Tuesday, November 8, 2011

Intra-regional trade benefits South Asian consumers

South Asian consumers stand to gain hugely from enhanced intra-regional trade, according to the experts.
One of the main reasons why intra-regional trade in South Asia failed to take off is lack of political will in taking the SAFTA negotiations to the next stage, said secretary general of CUTS International Pradeep Mehta, speaking on the importance of the summit of South Asian leaders. "The annual savings of consumers could be as much as $2 billion," Mehta said, adding that many products with regional trade potential are still kept out of bounds of the Agreement’s tariff liberalisation programme for fear of disturbance to domestic industries from import competition.
According to a study undertaken by CUTS with support from The Asia Foundation and in collaboration with prominent think tanks from five major South Asian countries, the South Asian Free Trade Agreement (SAFTA) holds the key to realise this gain.

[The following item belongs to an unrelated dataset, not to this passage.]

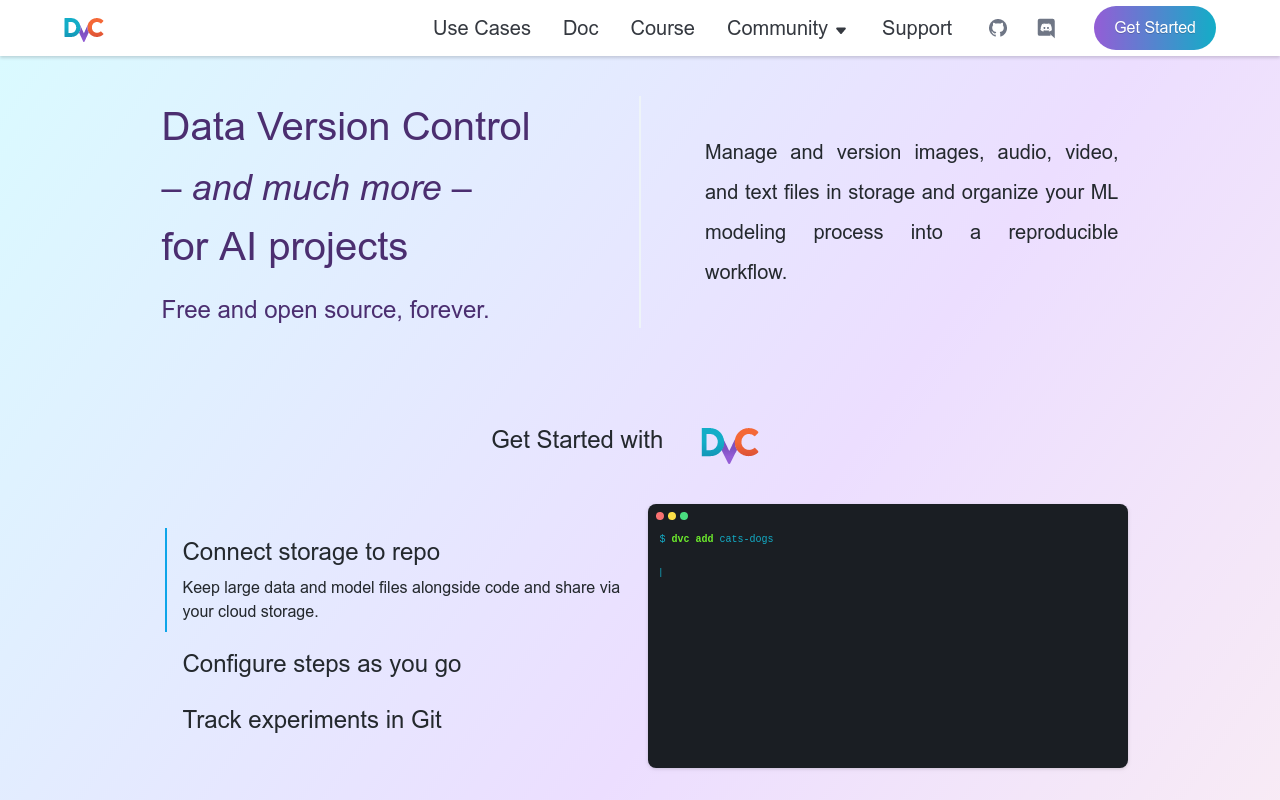
Task: Click the large DVC logo beside Get Started with
Action: (x=730, y=444)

The SAARC Summit to be held in Maldives in this week provides a good platform for South Asian leaders to renew their commitment toward greater regional integration.

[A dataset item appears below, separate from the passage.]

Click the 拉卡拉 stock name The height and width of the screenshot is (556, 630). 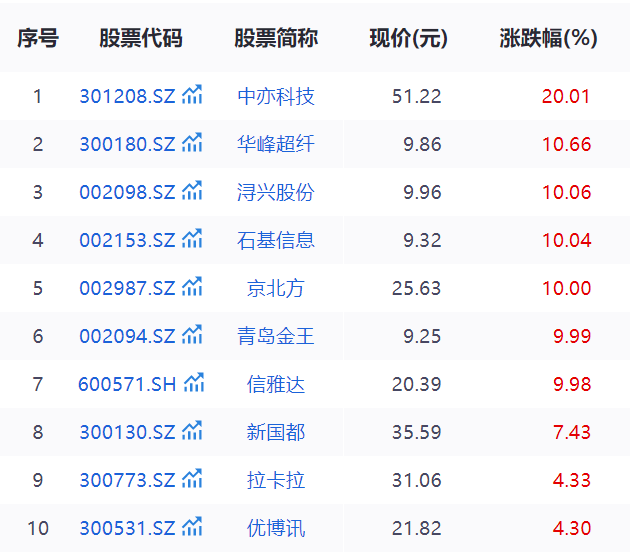[x=276, y=481]
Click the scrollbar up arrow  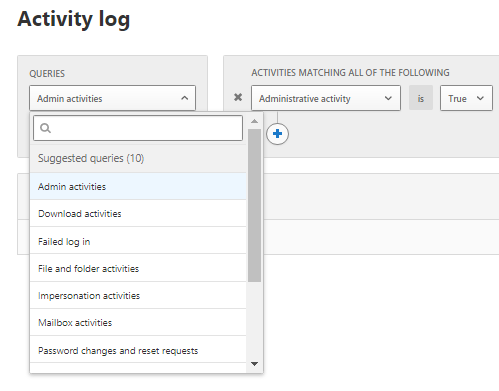point(254,121)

Though South Asian economies have achieved significant growth in international trade, expansion of trade relationships has been mostly with trading blocs outside the region.
There are many product categories in which imports are currently sourced by South Asian countries mainly from Europe, South East Asia and the Middle East, while they could resort to cheaper imports from regional trading partners, who have export competence in such products.
The CUTS study entitled Cost of Economic Non-Cooperation to Consumers in South Asia shows that in about 355 excluded products listed by SAFTA members, there exists very strong prospects for higher regional trade if preferential tariff rates under the Agreement are applied to them.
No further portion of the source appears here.